A sensação do gripado é a de carregar um defunto dentro de si, e muitas vezes, na batalha que trava com a parte ainda viva do ser, ele parece levar vantagem. Aí, o corpo, “depois de pedir cama, pedir rede, sem achar agasalho, começa a pensar com suspiros na macieza quente da terra nossa mãe”, a pensar que os palmos, sendo sete, até que não são tantos assim. Mesmo quando a gripe não é de matar, é de morte. Prostrado e confiante demais nas aspirinas, é capaz que o doente lamente ter baixado a guarda em relação à vitamina C, guardiã moral de tudo que há de bom em nós. “Acho que quando sair desta”, escreveu Rachel, “vou rebentar em tomates, cenouras, laranjas-pera, flores e folhagens, de tanto tomar vitamina”. É o jeito.

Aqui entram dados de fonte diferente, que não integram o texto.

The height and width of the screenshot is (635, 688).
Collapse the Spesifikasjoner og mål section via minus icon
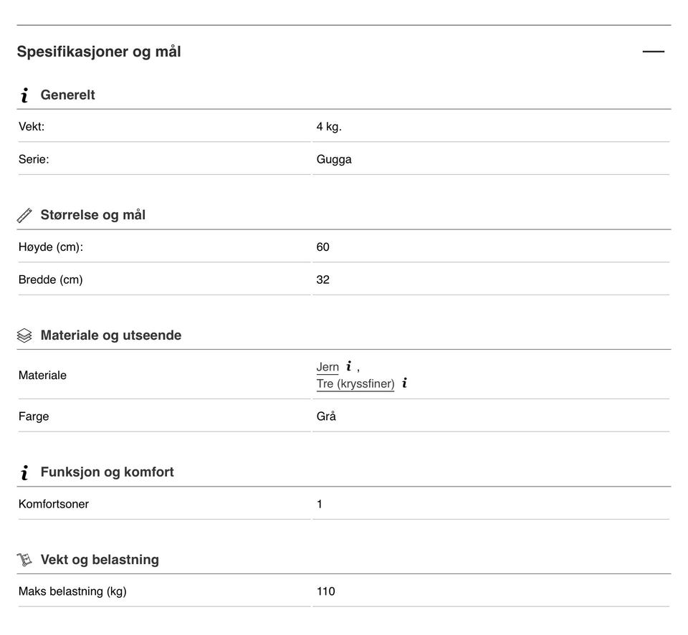653,52
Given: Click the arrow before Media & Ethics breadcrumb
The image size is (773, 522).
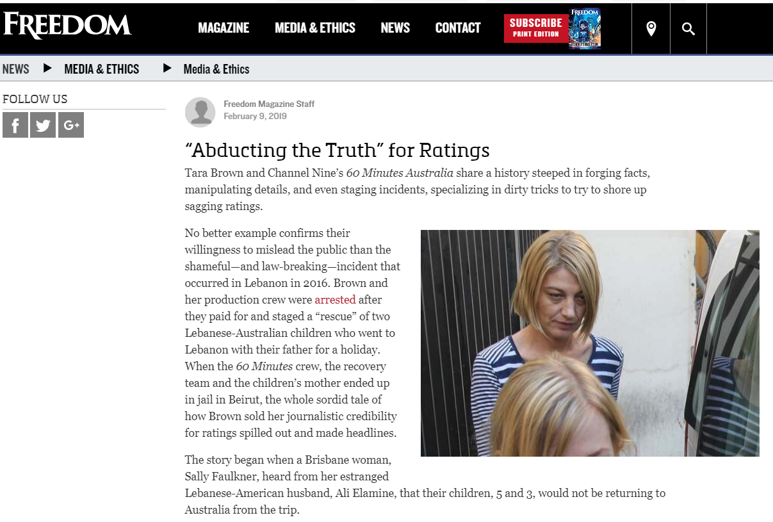Looking at the screenshot, I should (167, 68).
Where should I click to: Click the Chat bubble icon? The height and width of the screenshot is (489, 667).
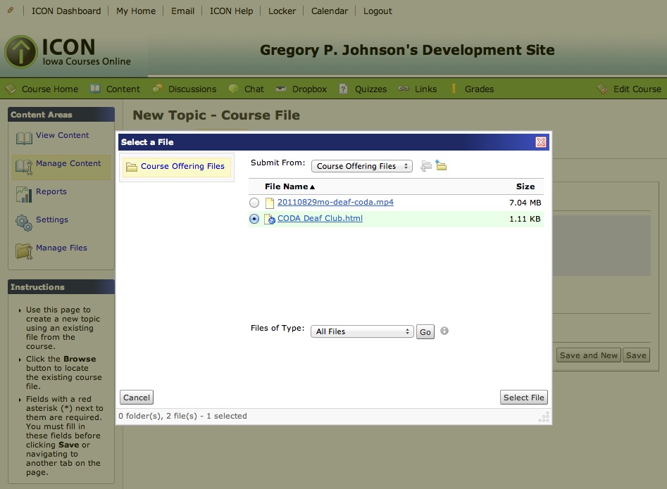[x=232, y=89]
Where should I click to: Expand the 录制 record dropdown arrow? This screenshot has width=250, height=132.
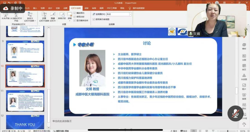[70, 21]
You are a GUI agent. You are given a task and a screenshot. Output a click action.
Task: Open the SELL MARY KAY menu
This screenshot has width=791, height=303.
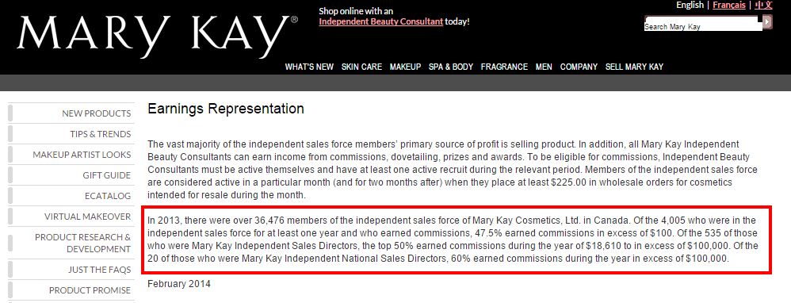point(634,67)

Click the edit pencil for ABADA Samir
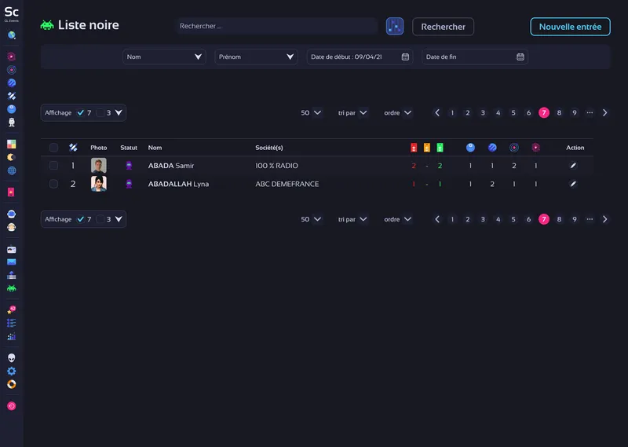[573, 166]
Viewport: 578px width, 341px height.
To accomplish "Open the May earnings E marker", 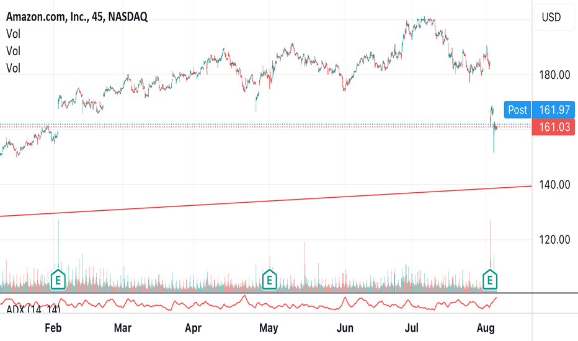I will coord(269,280).
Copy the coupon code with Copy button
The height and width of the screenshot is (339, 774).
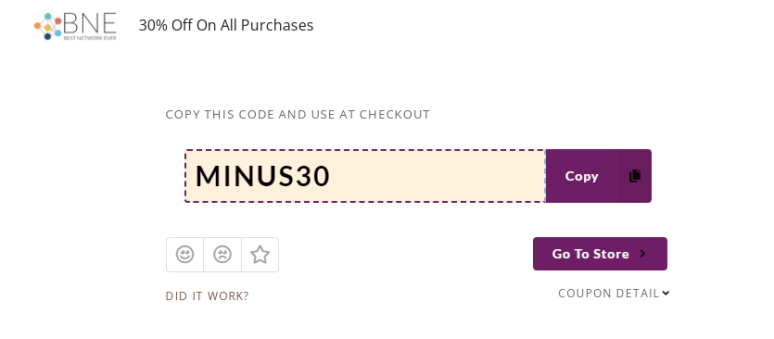pos(598,176)
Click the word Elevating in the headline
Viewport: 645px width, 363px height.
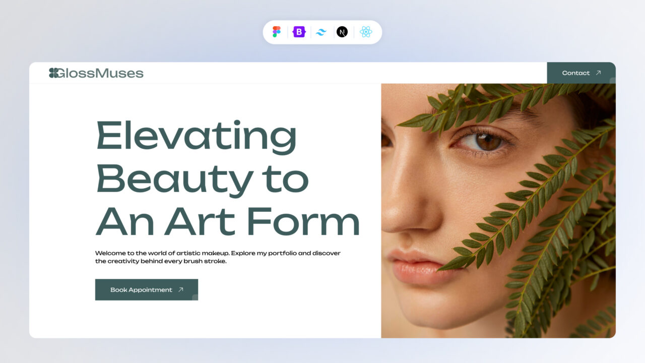point(197,137)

O ideal do gripado seria um só: dedicar todo o tempo possível ao “aborrecimento e ao prazer” de sua Gripe, disse um Rubem Braga enfermo, combalido com “a cabeça tonta”, “o corpo machucado” e “a boca sem gosto para cigarro e comida”. O cronista era tomado por uma sensação de fraqueza após cada espirro, e os raios solares, mesmo já quase vencidos pelo ocaso, feriam seus olhos. Ficava “apenas quieto, sem vontade de ler, de telefonar ou de ouvir música”, numa espécie de “embriaguez leve e terna” que desaguava, como quase tudo em sua vida, em reflexões melancólicas sobre o passado.

Braga pontuou de relance o prazer da enfermidade, mas Antônio Maria foi além: classificou as “delícias de um resfriado” como um de seus Prazeres proibidos favoritos. Cultivava um resfriado com cuidado, fazendo de tudo para mantê-lo: saía do banho quente para o tempo frio, “do calor dos estúdios de televisão para a ventania da praia”, dormia com “a refrigeração ligada ao máximo”. Ele zelava muito pela burrice que um resfriado nos empresta. Uma burrice “carinhosamente centralizada nos ossos da face” – o máximo de burrice no menor espaço possível.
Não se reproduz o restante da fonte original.